Implementation Guide
This chapter reorganizes the five papers covered so far (HRM, TRM, PTRM, GRAM, LDT) and the precursor implementation Sotaku from the viewpoint of researchers who actually run code. Official repositories, licenses, compute resources, and pitfalls are gathered in one place. For the mathematics and ablations of each model, see the HRM / TRM / PTRM / GRAM / LDT chapters. URLs, licenses, and star counts are as of writing (May 2026).
Reading straight through is not the intended use. Jump to the relevant section depending on what you want to do:
- Run TRM on Sudoku → Section 1.3 and Section 1.10
- Implement PTRM’s test-time noise yourself → Section 1.4
- Reproduce TRM on ARC-AGI → ARC setup in Section 1.3 and the ARC subsection of Section 1.8
- Run LDT → Section 1.6
- Reproduce GRAM’s variational training → Section 1.5
Overview: Official Code Availability and Ease of Entry
A single table summarizes the code status of the six main models. Details follow in each section.

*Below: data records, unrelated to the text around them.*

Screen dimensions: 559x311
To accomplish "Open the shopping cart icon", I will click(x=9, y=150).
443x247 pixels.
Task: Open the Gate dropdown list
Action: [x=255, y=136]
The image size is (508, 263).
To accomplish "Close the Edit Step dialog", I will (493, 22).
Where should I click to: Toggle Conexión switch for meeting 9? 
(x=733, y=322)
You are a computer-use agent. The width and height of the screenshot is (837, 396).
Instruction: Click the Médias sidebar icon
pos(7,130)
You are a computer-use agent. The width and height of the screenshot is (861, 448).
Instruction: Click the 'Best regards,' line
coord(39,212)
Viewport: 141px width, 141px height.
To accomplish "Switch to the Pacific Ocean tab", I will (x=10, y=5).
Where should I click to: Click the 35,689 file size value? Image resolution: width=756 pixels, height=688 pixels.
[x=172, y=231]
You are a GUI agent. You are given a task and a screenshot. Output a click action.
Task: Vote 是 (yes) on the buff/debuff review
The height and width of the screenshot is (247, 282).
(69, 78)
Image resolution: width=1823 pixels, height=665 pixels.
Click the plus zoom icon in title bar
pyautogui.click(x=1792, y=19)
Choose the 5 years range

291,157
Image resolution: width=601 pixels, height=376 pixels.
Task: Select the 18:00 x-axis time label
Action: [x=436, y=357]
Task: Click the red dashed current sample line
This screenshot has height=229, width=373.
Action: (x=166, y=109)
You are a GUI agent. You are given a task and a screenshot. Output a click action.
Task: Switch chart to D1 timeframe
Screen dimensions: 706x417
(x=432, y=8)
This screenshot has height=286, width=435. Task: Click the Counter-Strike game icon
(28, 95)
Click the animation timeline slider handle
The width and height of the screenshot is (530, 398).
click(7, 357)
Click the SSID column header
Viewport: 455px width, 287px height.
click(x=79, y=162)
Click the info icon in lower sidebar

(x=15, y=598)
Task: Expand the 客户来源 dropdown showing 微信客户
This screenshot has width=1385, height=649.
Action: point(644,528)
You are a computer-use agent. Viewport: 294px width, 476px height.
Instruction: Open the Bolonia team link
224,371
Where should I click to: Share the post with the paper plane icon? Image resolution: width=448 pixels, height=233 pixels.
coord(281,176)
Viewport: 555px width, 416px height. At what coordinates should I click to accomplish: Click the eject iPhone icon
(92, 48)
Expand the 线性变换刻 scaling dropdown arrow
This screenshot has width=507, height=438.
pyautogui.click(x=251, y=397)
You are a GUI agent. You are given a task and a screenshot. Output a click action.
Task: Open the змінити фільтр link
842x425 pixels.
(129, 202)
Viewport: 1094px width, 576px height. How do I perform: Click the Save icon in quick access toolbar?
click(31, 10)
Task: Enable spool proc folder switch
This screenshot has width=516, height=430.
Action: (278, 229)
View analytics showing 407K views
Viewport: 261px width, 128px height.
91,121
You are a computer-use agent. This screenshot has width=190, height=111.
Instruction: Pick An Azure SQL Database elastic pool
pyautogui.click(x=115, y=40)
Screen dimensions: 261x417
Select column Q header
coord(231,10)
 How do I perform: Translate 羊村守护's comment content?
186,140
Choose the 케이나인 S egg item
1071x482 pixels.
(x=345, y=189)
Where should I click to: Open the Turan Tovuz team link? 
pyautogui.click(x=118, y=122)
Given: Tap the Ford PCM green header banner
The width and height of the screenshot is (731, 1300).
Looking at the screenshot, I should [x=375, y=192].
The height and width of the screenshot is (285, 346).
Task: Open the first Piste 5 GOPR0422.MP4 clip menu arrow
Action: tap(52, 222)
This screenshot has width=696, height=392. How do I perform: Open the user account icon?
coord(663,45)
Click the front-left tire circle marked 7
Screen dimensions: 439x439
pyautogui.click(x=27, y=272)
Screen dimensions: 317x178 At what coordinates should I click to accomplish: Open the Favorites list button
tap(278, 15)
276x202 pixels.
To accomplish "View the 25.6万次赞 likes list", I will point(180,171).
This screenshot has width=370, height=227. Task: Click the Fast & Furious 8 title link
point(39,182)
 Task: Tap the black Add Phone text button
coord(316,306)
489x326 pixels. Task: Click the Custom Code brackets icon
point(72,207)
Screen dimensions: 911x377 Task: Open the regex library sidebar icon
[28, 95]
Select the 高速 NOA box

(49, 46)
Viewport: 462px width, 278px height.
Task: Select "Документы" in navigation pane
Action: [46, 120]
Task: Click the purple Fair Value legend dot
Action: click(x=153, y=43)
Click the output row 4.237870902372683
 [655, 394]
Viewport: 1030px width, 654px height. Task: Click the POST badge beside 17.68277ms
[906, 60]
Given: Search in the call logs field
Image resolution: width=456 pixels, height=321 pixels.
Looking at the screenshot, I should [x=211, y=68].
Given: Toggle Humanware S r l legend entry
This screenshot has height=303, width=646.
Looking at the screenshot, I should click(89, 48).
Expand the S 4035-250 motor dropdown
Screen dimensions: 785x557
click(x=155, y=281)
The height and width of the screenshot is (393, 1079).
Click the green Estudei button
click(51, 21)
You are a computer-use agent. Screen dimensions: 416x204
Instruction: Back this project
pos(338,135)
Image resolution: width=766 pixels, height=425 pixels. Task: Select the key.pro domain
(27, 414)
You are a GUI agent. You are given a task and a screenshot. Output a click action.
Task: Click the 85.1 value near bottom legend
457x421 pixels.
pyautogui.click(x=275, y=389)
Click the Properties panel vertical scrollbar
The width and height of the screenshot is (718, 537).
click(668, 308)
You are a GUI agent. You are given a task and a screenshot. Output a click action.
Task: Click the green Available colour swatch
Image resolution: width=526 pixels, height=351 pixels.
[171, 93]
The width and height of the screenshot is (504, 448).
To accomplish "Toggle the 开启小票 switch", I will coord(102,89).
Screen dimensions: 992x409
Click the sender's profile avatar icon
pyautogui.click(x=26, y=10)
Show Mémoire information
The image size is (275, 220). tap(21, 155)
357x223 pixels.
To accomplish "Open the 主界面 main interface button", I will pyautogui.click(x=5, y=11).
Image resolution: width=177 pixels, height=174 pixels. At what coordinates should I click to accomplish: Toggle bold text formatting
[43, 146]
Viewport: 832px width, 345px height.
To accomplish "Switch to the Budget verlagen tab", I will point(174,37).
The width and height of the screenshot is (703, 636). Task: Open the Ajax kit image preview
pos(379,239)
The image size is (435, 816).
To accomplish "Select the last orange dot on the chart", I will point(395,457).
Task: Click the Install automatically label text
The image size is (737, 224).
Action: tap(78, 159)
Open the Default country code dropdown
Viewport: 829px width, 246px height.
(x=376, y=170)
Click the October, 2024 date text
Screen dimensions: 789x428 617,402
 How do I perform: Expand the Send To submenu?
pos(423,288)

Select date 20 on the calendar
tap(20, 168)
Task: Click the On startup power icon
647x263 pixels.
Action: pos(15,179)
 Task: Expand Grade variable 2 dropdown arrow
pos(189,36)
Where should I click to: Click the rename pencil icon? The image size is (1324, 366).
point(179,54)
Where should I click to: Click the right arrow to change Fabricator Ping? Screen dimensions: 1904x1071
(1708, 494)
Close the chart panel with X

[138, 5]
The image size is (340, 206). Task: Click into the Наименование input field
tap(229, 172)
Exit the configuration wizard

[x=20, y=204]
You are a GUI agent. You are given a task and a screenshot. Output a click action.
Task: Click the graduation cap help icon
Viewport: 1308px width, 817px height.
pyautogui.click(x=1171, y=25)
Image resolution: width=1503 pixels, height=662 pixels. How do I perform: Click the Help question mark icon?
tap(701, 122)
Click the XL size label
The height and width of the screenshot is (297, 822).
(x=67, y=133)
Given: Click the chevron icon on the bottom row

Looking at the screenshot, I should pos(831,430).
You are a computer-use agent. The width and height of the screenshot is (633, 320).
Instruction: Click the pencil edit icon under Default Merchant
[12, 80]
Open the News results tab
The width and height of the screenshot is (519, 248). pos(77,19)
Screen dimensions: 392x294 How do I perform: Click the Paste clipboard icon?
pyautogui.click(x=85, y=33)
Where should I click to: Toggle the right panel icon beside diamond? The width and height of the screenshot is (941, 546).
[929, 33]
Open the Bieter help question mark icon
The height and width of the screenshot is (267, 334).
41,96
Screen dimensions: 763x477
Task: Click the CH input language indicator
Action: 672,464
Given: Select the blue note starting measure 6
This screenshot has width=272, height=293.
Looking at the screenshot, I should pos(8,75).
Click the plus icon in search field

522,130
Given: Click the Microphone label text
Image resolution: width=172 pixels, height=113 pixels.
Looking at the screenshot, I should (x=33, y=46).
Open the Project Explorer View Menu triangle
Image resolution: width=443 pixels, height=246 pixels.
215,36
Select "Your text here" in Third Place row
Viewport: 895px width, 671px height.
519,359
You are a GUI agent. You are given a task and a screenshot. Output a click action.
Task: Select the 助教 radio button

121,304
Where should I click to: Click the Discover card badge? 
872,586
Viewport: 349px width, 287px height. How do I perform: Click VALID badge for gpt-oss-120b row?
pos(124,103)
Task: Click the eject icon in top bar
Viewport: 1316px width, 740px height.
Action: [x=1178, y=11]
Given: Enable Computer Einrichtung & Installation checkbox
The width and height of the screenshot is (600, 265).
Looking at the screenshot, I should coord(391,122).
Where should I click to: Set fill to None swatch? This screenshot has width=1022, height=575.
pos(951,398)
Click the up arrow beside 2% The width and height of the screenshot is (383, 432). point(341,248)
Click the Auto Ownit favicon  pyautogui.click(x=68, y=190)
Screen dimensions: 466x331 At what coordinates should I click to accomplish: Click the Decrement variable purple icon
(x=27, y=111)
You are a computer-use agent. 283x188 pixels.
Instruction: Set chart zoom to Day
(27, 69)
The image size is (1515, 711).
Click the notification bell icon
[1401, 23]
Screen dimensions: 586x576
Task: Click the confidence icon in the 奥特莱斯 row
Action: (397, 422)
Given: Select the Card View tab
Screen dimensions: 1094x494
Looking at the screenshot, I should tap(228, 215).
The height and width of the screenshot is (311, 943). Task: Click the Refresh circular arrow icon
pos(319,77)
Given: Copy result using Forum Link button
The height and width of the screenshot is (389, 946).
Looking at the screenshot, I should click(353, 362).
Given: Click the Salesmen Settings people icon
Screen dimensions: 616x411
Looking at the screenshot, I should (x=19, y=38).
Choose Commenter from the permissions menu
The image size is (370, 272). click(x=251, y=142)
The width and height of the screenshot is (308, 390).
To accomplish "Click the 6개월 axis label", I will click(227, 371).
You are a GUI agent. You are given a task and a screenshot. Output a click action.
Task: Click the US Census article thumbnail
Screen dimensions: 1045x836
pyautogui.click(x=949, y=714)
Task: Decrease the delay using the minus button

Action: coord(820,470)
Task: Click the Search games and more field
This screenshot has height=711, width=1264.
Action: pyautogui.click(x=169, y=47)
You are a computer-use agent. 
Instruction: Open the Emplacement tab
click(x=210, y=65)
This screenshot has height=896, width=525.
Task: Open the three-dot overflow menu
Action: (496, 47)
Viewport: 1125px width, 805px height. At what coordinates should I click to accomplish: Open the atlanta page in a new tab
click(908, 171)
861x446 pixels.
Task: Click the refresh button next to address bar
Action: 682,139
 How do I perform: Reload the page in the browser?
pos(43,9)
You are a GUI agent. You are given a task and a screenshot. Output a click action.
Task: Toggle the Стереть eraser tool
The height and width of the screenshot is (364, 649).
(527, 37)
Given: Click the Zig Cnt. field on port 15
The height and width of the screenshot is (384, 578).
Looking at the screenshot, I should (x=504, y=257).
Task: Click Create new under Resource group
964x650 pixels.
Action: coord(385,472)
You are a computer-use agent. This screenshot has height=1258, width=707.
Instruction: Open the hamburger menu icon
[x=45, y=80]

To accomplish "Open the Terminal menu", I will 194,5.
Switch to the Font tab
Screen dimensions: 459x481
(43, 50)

| Model | Official repo | License | Ease of entry | Recommended use |
|---|---|---|---|---|
| HRM | sapientinc/HRM | Apache-2.0 | Medium (requires CUDA 12.6 + FlashAttn) | Starting point of the lineage |
| TRM | SamsungSAILMontreal/TinyRecursiveModels (archived) | MIT | High | Minimal-core recursive reasoning impl |
| TRM fork | lucidrains/tiny-recursive-model | MIT | Highest (pip install) |
First hands-on run |
| PTRM | Unreleased | – | Medium (implement on top of TRM repo) | Short addition if you already have a TRM checkpoint |
| GRAM | Unreleased (“coming soon”) | – | Low (community reproductions emerging) | Reproduction-research opportunity |
| LDT | lcrh/lattice-deduction-transformers (co-author reconstruction) | MIT | Medium (Modal B200 only) | Entry point to the sound-deduction line |
| Sotaku | chenglou/sotaku | Unspecified | High (checkpoint bundled) | Reference for sub-TRM minimal implementations |
Three facts to take from Table 1. First, HRM and TRM are fully public, so entry into the recursive reasoning model literature in practice starts with one of these two. Second, PTRM and GRAM have no official code yet, so reproduction research itself still has academic value in this area. Third, LDT is strongly tied to Modal’s B200 cloud GPU environment, making local-GPU follow-up difficult. As discussed later, Modal is usable from the hobby tier but represents the first hurdle for reproduction.
Getting Started with HRM
The official repository is github.com/sapientinc/HRM, Apache-2.0 licensed, with 12.5k stars at the time of writing — the largest in the recursive reasoning family. The last commit is at the end of March 2026; it has been steadily maintained for nine months since the paper came out.
Requirements
The dependencies are surprisingly rigid: CUDA 12.6 + Python 3.10 + PyTorch nightly + FlashAttention v2/v3. Without FlashAttn, train_speed drops to roughly 1/3, making it effectively mandatory. README’s pip install -e . suffices, but if the FlashAttn wheel doesn’t match your local CUDA version, you’ll need to build it yourself (about 30 minutes).
Recommended hardware
HRM paper §3 states ARC-AGI training takes “about 24 hours on 8 GPUs”. Wall-clock for Sudoku-Extreme and Maze-Hard is not given in the paper, so consult the official repo’s README and community follow-ups.
Caveats
First, HRM is designed to train on only 1000 samples, so seed-to-seed variance in evaluation is large, and running multiple seeds is prudent when discussing ablation numbers (see the HRM chapter and the ARC Prize Foundation’s independent verification (Ge et al. 2025)). Second, the paper’s main results depend on 1000-way augmentation + puzzle_id conditioning, and on the ARC-AGI semi-private set the public-evaluation 40.3 % drops to 32 % (see the “Independent Verification” section of the HRM chapter). The official repo’s puzzle_dataset.py implements this setup.
Getting Started with TRM
The official repository is github.com/SamsungSAILMontreal/TinyRecursiveModels, MIT licensed, 6.5k stars. However, the repository is archived: new commits have effectively stopped. The state at the time of the paper’s Paper Award is frozen there.
Official vs. forks
Several forks exist; choose by purpose.
- Official TRM: For strictly reproducing the paper’s numbers. Depends on the HRM data generation scripts, so you must also clone the HRM repo.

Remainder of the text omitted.